*DATA SECTION:*
Content starts
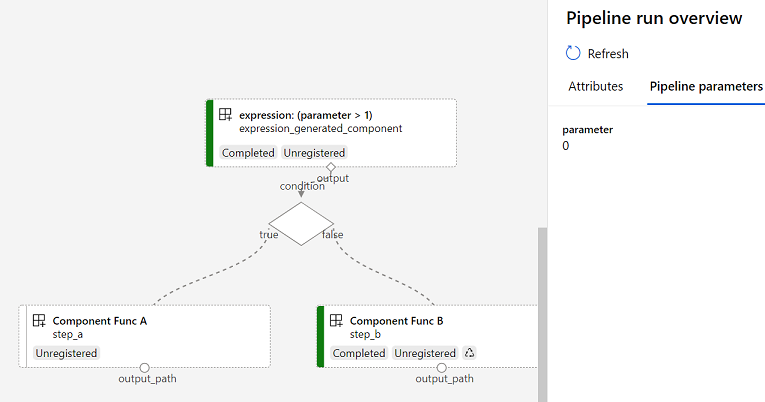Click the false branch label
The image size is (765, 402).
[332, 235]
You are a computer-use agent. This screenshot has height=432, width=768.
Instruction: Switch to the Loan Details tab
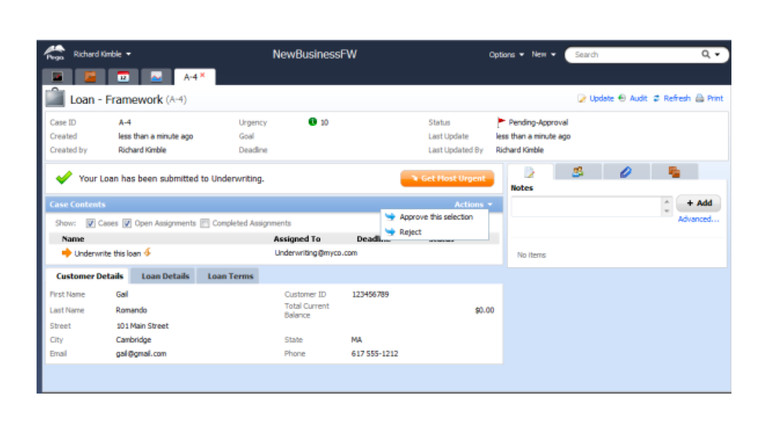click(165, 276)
Content ends
Content starts
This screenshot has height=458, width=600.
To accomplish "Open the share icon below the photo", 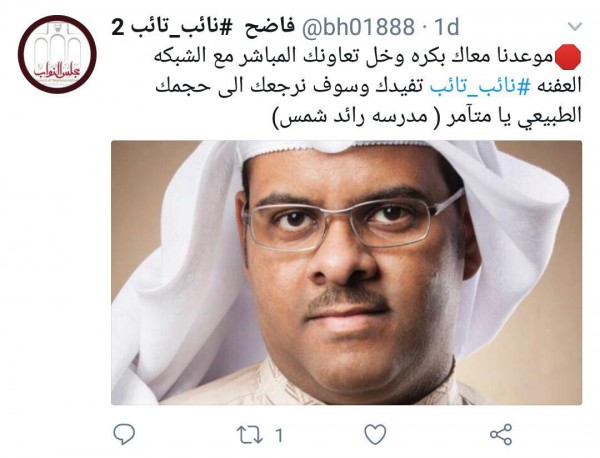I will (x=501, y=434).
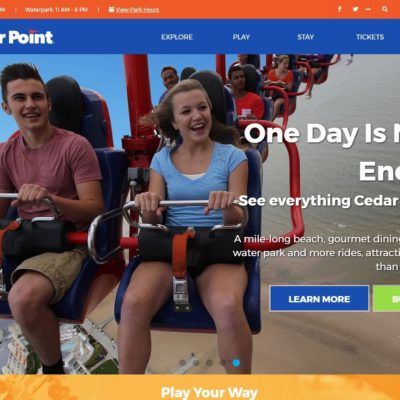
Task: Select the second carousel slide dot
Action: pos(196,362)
Content ends
*ACTIVITY:*
Pull out all lines from the listing that contain the string "width".

*WRITTEN ANSWER:*
You are a computer-use agent. This screenshot has height=432, width=768.
This screenshot has height=458, width=600.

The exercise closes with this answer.